## PASSAGE TO READ
## BEGIN

For new users: LinkedIn has a significant advantage here. Users provide rich professional signals during signup, including job title, industry, skills, and education. We can use these to map new users into professional topic clusters and bootstrap recommendations from high-performing content in those clusters. As the user engages, we gradually shift weight from the cluster-based features to personalized behavioral features.
Interviewer: What’s the transition mechanism? How do you know when a user has “enough” history?
Candidate: I would use a confidence-weighted blend: the recommendation score is a linear interpolation between the cluster-based collaborative score and the personalized model score, where the interpolation weight is a function of the number of significant interactions (for example, videos watched longer than 10 seconds). Below 10 interactions, we lean heavily on cluster-based signals. Above 50, the personalized model takes over nearly entirely. The threshold is a hyperparameter tuned via offline evaluation.
Part 6: Measurement and Experimentation
Interviewer: How would you measure the impact of this system?
Candidate: I’d structure measurement around three tiers:
Primary engagement metrics:
Average watch time per session
Session-level engagement rate (at least one meaningful action: like, comment, share, or 80%+ completion)

## END

## DATA EXTRACT

## BEGIN

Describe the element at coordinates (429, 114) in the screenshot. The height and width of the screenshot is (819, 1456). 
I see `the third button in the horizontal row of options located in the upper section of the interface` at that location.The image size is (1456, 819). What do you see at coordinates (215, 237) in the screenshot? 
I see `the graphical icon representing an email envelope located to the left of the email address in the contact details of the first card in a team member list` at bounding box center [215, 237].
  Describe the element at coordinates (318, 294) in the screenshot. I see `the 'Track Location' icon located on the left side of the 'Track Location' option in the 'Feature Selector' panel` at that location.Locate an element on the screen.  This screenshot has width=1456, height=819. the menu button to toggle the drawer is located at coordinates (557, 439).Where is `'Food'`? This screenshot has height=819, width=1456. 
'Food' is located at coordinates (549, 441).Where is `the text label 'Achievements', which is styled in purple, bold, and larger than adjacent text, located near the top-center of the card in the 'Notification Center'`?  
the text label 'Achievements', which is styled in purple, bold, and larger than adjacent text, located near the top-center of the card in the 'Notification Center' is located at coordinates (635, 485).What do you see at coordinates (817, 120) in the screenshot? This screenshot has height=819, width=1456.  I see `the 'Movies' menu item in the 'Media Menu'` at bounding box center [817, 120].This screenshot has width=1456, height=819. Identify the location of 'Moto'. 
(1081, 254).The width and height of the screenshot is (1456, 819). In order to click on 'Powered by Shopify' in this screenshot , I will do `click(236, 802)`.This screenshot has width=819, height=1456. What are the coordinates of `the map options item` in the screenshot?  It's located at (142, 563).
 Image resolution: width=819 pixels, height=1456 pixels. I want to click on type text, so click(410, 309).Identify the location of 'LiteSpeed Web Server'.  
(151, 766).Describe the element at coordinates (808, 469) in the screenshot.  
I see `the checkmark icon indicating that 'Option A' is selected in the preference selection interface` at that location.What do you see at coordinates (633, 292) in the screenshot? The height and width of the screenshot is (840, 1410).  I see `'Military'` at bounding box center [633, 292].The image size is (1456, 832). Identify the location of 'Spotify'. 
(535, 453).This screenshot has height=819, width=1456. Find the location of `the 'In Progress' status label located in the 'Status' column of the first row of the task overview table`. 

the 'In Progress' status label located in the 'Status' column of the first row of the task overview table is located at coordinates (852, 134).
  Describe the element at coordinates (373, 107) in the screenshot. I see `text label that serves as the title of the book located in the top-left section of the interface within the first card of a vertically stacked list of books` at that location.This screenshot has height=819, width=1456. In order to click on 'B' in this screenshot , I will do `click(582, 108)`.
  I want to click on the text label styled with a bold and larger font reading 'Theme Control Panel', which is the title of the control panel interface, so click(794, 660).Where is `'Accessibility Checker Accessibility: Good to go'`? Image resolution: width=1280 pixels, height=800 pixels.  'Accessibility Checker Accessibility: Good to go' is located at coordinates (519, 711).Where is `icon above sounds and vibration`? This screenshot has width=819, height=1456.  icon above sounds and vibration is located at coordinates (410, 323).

## END

## LIST OF TASKS
1) From the interview passage above, reproduce the text starting with "Candidate: I would" and going on through "or 80%+ completion)".
2) In the interview passage, what does the candidate give as an example of a significant interaction?
3) List the professional signals that, according to the interview passage, users provide during signup.

## EXPECTED ANSWERS
1)
Candidate: I would use a confidence-weighted blend: the recommendation score is a linear interpolation between the cluster-based collaborative score and the personalized model score, where the interpolation weight is a function of the number of significant interactions (for example, videos watched longer than 10 seconds). Below 10 interactions, we lean heavily on cluster-based signals. Above 50, the personalized model takes over nearly entirely. The threshold is a hyperparameter tuned via offline evaluation.
Part 6: Measurement and Experimentation
Interviewer: How would you measure the impact of this system?
Candidate: I’d structure measurement around three tiers:
Primary engagement metrics:
Average watch time per session
Session-level engagement rate (at least one meaningful action: like, comment, share, or 80%+ completion)

2) Videos watched longer than 10 seconds.

3) Job title, industry, skills, and education.